Der erfolgreiche Berufseinstieg unserer Kunden ist geschäftspolitische Zielsetzung der BA. Am Übergang Schule – Beruf muss deshalb in allen Dienststellen Netzwerkkompetenz aufgebaut bzw. weiter entwickelt werden. Zur Unterstützung von Fach- und Führungskräften wurde daher eine Arbeitshilfe zu „Netzwerkarbeit am Übergang Schule – Beruf “ entwickelt. Sie skizziert die Rahmenbedingungen am Ausbildungsmarkt und die Geschäftspolitik der BA und bietet mit einem Leitfaden eine Reflexionshilfe für die AA an.

Der Leitfaden stellt den Kern der Arbeitshilfe dar und unterstützt dabei, lokale und überregionale Netzwerke zu analysieren, die eigene Positionierung zu reflektieren, Handlungsbedarfe zu erkennen und Veränderungen einzuleiten. Er wurde unter Beteiligung von Kolleginnen und Kollegen aus verschiedenen AA erarbeitet.

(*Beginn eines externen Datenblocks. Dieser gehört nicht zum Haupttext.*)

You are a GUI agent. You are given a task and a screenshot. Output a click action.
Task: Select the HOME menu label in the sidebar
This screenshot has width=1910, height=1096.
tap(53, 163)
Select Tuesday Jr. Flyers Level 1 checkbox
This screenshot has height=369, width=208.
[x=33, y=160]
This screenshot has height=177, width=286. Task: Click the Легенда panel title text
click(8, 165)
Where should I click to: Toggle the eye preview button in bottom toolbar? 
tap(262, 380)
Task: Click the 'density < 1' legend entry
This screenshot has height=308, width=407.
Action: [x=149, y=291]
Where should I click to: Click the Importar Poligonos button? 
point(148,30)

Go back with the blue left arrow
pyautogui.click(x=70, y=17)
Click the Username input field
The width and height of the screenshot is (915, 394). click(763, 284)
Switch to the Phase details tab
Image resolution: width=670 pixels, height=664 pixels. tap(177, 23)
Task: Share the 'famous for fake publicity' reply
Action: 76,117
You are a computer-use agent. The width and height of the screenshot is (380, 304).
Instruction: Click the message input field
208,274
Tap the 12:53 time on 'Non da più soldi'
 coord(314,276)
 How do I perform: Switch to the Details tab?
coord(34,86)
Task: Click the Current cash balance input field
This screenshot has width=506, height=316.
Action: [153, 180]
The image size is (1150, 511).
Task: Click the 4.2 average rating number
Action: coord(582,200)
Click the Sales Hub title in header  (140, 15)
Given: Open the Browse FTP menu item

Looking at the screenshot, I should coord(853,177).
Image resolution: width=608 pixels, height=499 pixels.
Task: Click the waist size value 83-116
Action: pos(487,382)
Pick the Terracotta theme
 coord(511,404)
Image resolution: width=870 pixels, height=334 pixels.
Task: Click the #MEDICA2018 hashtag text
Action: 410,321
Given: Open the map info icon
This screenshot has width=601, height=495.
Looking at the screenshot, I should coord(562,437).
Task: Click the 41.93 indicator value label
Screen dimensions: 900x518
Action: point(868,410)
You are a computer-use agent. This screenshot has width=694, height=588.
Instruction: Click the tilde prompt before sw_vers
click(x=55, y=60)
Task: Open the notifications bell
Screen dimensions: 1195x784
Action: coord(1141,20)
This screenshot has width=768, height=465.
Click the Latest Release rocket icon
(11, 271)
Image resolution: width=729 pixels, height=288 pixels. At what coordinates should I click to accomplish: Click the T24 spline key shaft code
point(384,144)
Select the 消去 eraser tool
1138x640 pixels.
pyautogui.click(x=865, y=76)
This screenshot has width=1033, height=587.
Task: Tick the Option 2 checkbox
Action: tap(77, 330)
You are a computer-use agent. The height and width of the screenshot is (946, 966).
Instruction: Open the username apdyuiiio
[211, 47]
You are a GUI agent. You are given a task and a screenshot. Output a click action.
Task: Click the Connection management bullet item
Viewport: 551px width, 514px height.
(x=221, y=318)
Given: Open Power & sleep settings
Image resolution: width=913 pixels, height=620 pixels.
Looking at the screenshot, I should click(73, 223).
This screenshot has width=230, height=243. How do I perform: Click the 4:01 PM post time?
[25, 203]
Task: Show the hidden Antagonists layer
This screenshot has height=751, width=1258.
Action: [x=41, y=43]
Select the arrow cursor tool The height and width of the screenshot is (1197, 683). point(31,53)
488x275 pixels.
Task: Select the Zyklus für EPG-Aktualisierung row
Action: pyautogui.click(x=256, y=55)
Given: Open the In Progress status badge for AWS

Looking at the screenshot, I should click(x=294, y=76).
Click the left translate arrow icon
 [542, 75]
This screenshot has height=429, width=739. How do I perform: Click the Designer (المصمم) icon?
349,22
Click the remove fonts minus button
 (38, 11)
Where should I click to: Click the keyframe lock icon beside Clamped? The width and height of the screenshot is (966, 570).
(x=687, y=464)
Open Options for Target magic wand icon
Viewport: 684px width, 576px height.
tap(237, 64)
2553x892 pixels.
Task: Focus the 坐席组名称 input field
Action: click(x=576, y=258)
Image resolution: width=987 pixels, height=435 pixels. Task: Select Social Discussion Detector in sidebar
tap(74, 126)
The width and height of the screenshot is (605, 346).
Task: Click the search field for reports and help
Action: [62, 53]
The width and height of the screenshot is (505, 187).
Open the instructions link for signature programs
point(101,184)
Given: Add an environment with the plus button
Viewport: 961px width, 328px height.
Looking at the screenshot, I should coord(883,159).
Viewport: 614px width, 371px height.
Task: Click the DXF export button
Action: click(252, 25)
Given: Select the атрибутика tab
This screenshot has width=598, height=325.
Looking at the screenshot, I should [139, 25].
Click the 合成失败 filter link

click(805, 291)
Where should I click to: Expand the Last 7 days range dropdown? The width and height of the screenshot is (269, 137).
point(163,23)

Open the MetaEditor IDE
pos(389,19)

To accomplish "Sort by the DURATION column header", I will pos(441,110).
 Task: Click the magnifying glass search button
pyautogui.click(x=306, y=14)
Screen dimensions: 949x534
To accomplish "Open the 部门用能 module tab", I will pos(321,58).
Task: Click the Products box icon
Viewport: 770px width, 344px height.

Die Arbeitshilfe „Netzwerkarbeit am Übergang Schule – Beruf “ wird in der jeweils aktuellen Fassung unter folgendem Link bereitgestellt: Beratung > Berufsorientierung (BO) > BO für Schüler, Eltern, Lehrer > Netzwerkarbeit.

4. Einzelaufträge


Die Regionaldirektionen

  • begleiten und unterstützen die AA bei der Nutzung von Arbeitshilfe und Leitfaden (beispielsweise in moderiertem Rahmen)
  • verschaffen sich so einen Überblick über die auf AA-Ebene vorhandenen Netzwerkkompetenzen und die Reflexion der Netzwerkarbeit und halten ggfs. die Umsetzung identifizierter Handlungsfelder nach
  • klären, ob auf regionaler Ebene eine spezifische Strategie bzw. besondere Schwerpunkte notwendig sind, und setzen diese ggfs. um
  • unterstützen die AA bei der Umsetzung der individuellen Maßnahmen zur Absicherung der Kompetenzen von Fach- und Führungskräften
  • nutzen die Arbeitshilfe für die eigene Netzwerkarbeit z. B. auf Landesebene
  • stellen Transparenz über die eigene Netzwerkarbeit her und verständigen sich auf eine abgestimmte Vorgehensweise bei überregionalen Themenstellungen im RD-Bezirk.

Die Agenturen für Arbeit

  • nutzen die Arbeitshilfe beispielsweise in moderiertem Rahmen, um ihre Netzwerkarbeit zu analysieren und Handlungsfelder zu erkennen
  • leiten Folgerungen für die Ausgestaltung ihrer Netzwerkarbeit am Übergang Schule – Beruf ab und setzen diese um
  • stellen im Rahmen ihrer personellen Ressourcen die Einbindung der Führungs- und Fachkräfte in den lokalen Netzwerken sicher
  • sichern – soweit notwendig – die für professionelle Netzwerkarbeit erforderlichen Kompetenzen bei Führungs- oder Fachkräften über individuelle Maßnahmen ab.